- **Selected passage**:
** begin **

Telelogic AB was a software business headquartered in Malmö, Sweden. Telelogic was founded in 1983 as a research and development arm of Televerket, the Swedish department of telecom (now part of TeliaSonera).  It was later acquired by IBM Rational, and exists under the IBM software group.

Telelogic had operations in 22 countries and had been publicly traded since 1999. CEO and President in 2001 was Anders Lidbeck. On June 11, 2007, IBM announced that it had made a cash offer to acquire Telelogic. On August 29, 2007, the European Union opened an investigation into the acquisition. On March 5, 2008, European regulators approved the acquisition of Telelogic by the Swedish IBM subsidiary Watchtower AB.  On April 28, 2008, IBM completed its purchase of Telelogic.

Former Products

 Focal Point  — System for management of product and project portfolios.

** end **

- **Data**:
** begin **

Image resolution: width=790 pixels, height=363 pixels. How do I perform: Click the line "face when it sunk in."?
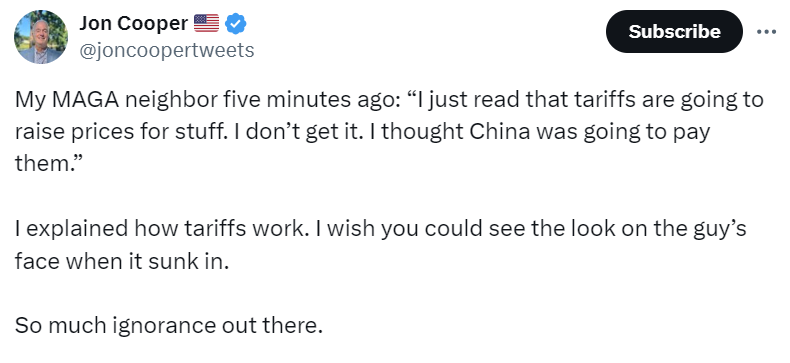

** end **

From the Telelogic text, list every full calendar date (day, month, and year) along with the event it marks.

- **Correct output**:
- June 11, 2007: IBM announced that it had made a cash offer to acquire Telelogic.
- August 29, 2007: The European Union opened an investigation into the acquisition.
- March 5, 2008: European regulators approved the acquisition of Telelogic by the Swedish IBM subsidiary Watchtower AB.
- April 28, 2008: IBM completed its purchase of Telelogic.